Effects of adult exposure to FLU upon adult learning and memory

For this experiment, we used a different set of three colonies and only fed FLU to adult foragers, not larvae. As in the larval experiment, we also tested 50 bees per colony per treatment (150 bees/treatment, a total of 450 bees for the three treatments). We captured likely foragers by slowly and carefully approaching a colony to avoid alarming guard bees and using a clean plastic bottle to capture foragers as they flew away from the nest entrance43.

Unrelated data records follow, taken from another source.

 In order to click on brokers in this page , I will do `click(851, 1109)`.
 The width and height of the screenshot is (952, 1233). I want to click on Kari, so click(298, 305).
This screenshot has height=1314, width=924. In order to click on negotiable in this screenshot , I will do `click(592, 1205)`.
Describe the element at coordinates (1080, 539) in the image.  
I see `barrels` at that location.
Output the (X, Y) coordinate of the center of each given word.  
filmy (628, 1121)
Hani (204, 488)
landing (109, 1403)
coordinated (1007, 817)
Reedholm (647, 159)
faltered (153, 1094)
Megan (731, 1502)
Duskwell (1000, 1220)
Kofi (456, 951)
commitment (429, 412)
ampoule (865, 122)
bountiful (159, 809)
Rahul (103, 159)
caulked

We cold-anesthetized these foragers and restrained them as described above. Restrained adult foragers were fed 20 µl of sucrose solution containing one of the three treatments, all in 1 M sucrose. Each adult bee was fed twice a day (each 12 h) over 3 d to achieve 0, 0.06, or 0.66 µg FLU/bee/day and total doses of 0, 0.2, and 2.0 µg FLU/bee after 3 d of exposure (Table 1). During these 3 d, they were incubated at 35 °C at 60% humidity. Bees were also incubated under the same conditions for 1 h after their last feeding to allow pesticide absorption. We ran all three treatment groups in parallel during each trial. As in the larval experiment, < 5% of these bees were excluded58 because they showed spontaneous PER to odor before conditioning or failed to show PER upon antennal stimulation.

Statistics

We used JMP v12 Pro statistical software. For each experiment, we separately analyzed learning acquisition (t1–5) and memory (t6–8, Fig. 2). We used repeated-measures, REML algorithm Analysis of Variance (ANOVA) to analyze the fixed effects of treatment (nominal variable) and trial (ordinal variable). Colony and bee identity were included in each model as random effects. To explore the detailed effects of treatment and trial, we used Tukey Honestly Significant Difference (HSD) tests, which correct for potential Type I statistical error59. To determine if the pesticide-treated bees had lower rates of survival than control bees, we used Fisher’s Exact 2-tailed tests60 calculated using GraphPad online software (https://graphpad.com/quickcalcs/contingency1.cfm). For these tests, we applied the Dunn-Sidak correction59 because each pesticide-treated group was compared with the same control group (k = 2). We designated tests that passed the Dunn-Sidak correction as DS.

Data availability

All data are available in the supplemental data spreadsheet.